● **Work to be completed**: Copy exactly, and copy only, the lines from the one bearing "Zahlungsinformationen (84, 1885)" through the final line of the records.

Stored records
=-=-=

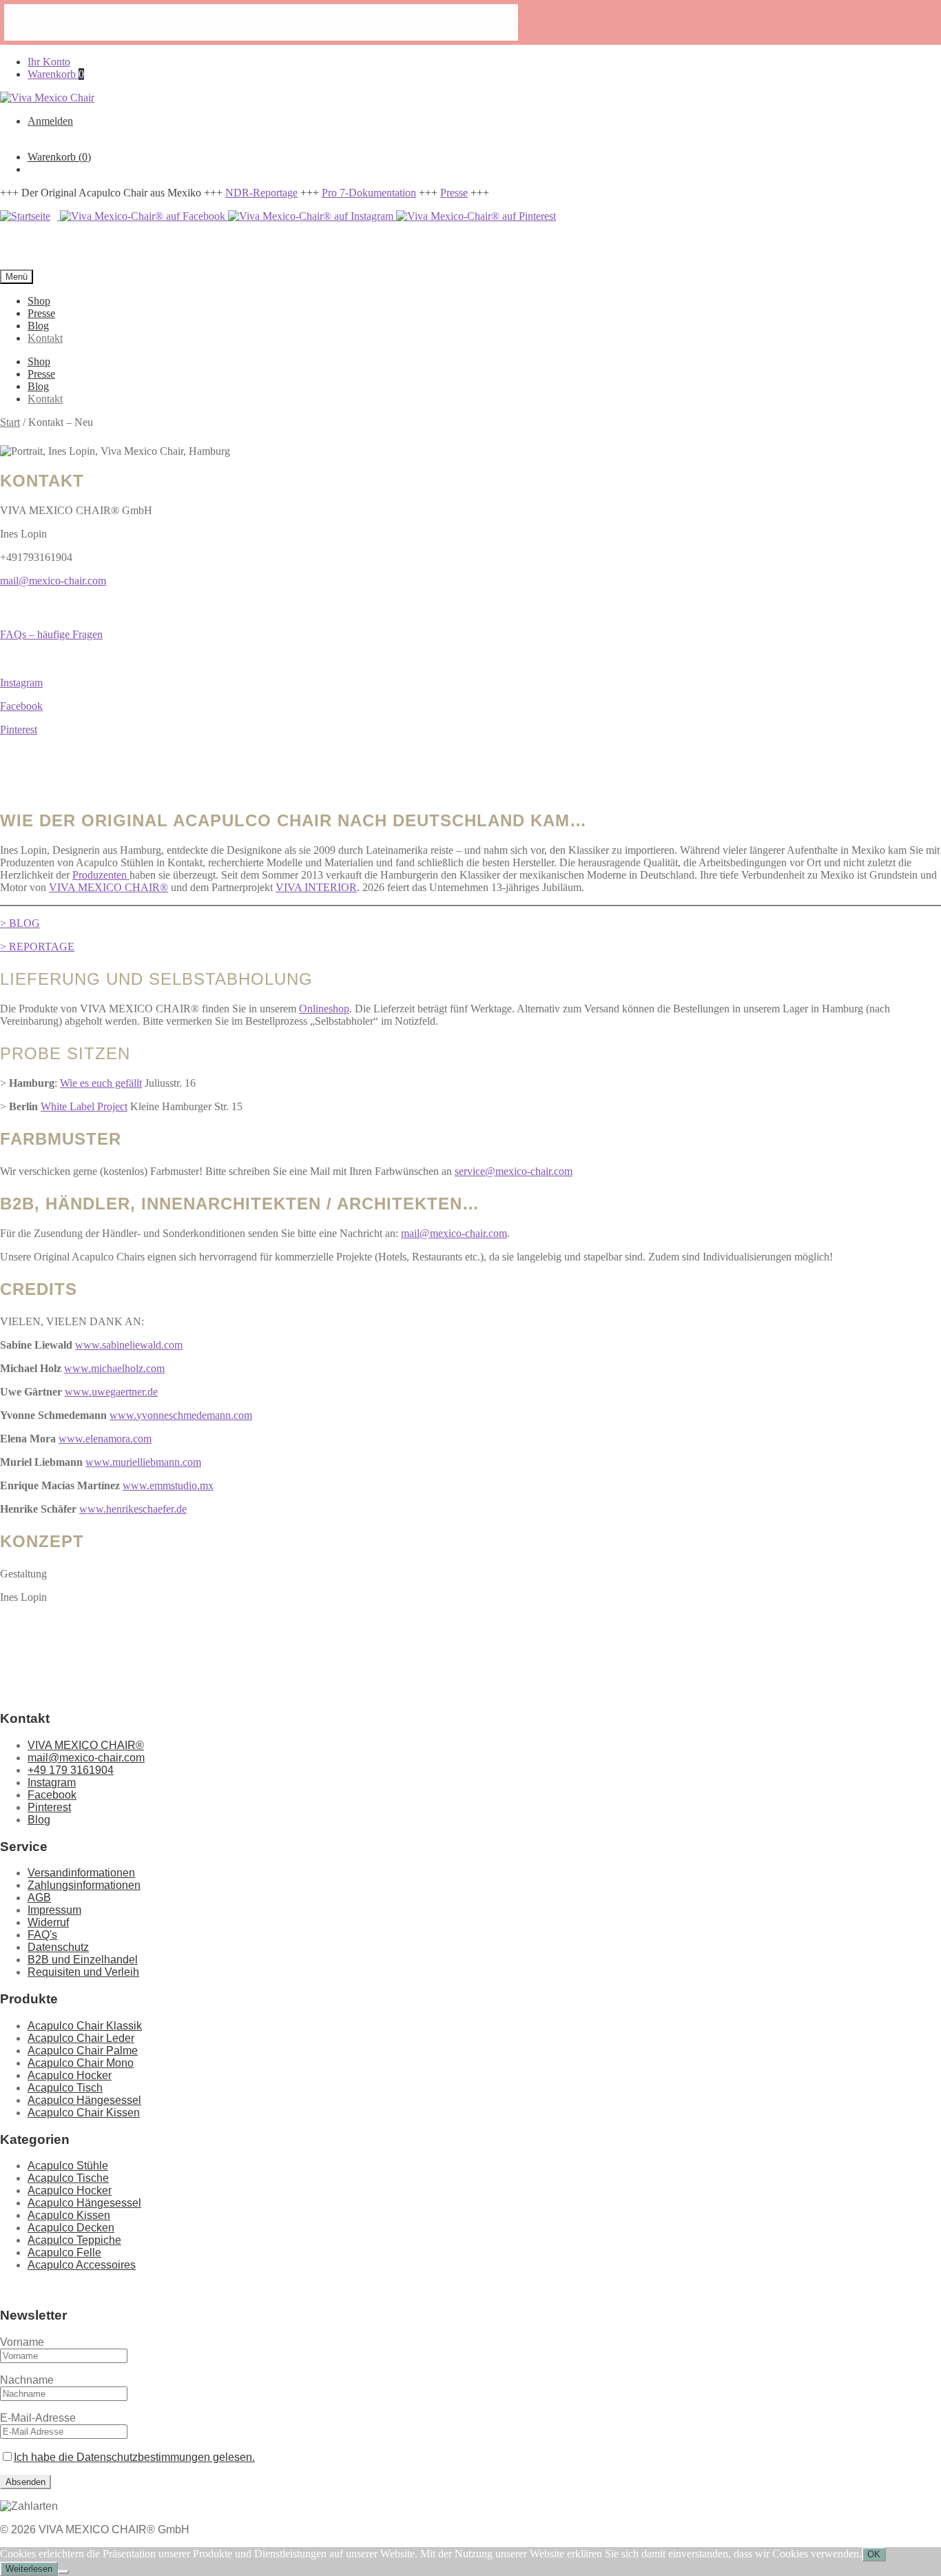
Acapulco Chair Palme (83, 2050)
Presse (454, 192)
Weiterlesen (29, 2569)
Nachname (27, 2380)
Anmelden (50, 121)
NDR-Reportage (261, 192)
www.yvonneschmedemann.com (181, 1415)
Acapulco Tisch (65, 2088)
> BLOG (20, 923)
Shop (39, 301)
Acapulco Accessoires (82, 2265)
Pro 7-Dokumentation (369, 192)
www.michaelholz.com (114, 1368)
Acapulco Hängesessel (84, 2100)
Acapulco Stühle (68, 2165)
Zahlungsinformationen (84, 1885)
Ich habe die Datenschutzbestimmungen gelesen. (134, 2457)
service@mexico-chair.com (513, 1171)
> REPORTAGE (37, 946)
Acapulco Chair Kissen (84, 2112)
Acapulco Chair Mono (81, 2063)
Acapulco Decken (71, 2227)
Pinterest (18, 729)
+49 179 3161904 (71, 1770)
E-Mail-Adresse (38, 2418)
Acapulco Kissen (69, 2215)
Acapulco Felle (64, 2252)
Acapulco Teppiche (74, 2240)
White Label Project (84, 1106)
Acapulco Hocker (70, 2075)
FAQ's (42, 1935)
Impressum (54, 1910)
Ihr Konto (49, 62)
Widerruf (48, 1922)
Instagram (21, 682)
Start (10, 422)
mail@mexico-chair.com (53, 580)
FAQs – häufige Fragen (51, 634)
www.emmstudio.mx (168, 1485)
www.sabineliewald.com (129, 1345)
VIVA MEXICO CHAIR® (108, 887)
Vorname (22, 2342)
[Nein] (63, 2572)
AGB (39, 1897)
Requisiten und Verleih (83, 1972)
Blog (38, 325)
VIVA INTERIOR (316, 887)
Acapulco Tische (68, 2178)
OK (873, 2554)
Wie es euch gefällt (101, 1083)
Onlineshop (324, 1008)
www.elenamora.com (105, 1438)
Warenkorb (56, 74)
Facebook (21, 706)
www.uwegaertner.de (111, 1392)
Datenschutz (58, 1947)
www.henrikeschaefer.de (133, 1509)
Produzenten (101, 875)
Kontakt (45, 338)
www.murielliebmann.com (143, 1462)
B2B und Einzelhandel (83, 1959)
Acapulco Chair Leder (81, 2038)
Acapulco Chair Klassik (85, 2026)
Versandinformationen (81, 1873)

=-=-=

● **Reply**:
Zahlungsinformationen (84, 1885)
Ich habe die Datenschutzbestimmungen gelesen. (134, 2457)
service@mexico-chair.com (513, 1171)
> REPORTAGE (37, 946)
Acapulco Chair Kissen (84, 2112)
Acapulco Chair Mono (81, 2063)
Acapulco Decken (71, 2227)
Pinterest (18, 729)
+49 179 3161904 (71, 1770)
E-Mail-Adresse (38, 2418)
Acapulco Kissen (69, 2215)
Acapulco Felle (64, 2252)
Acapulco Teppiche (74, 2240)
White Label Project (84, 1106)
Acapulco Hocker (70, 2075)
FAQ's (42, 1935)
Impressum (54, 1910)
Ihr Konto (49, 62)
Widerruf (48, 1922)
Instagram (21, 682)
Start (10, 422)
mail@mexico-chair.com (53, 580)
FAQs – häufige Fragen (51, 634)
www.emmstudio.mx (168, 1485)
www.sabineliewald.com (129, 1345)
VIVA MEXICO CHAIR® (108, 887)
Vorname (22, 2342)
[Nein] (63, 2572)
AGB (39, 1897)
Requisiten und Verleih (83, 1972)
Blog (38, 325)
VIVA INTERIOR (316, 887)
Acapulco Tische (68, 2178)
OK (873, 2554)
Wie es euch gefällt (101, 1083)
Onlineshop (324, 1008)
www.elenamora.com (105, 1438)
Warenkorb (56, 74)
Facebook (21, 706)
www.uwegaertner.de (111, 1392)
Datenschutz (58, 1947)
www.henrikeschaefer.de (133, 1509)
Produzenten (101, 875)
Kontakt (45, 338)
www.murielliebmann.com (143, 1462)
B2B und Einzelhandel (83, 1959)
Acapulco Chair Leder (81, 2038)
Acapulco Chair Klassik (85, 2026)
Versandinformationen (81, 1873)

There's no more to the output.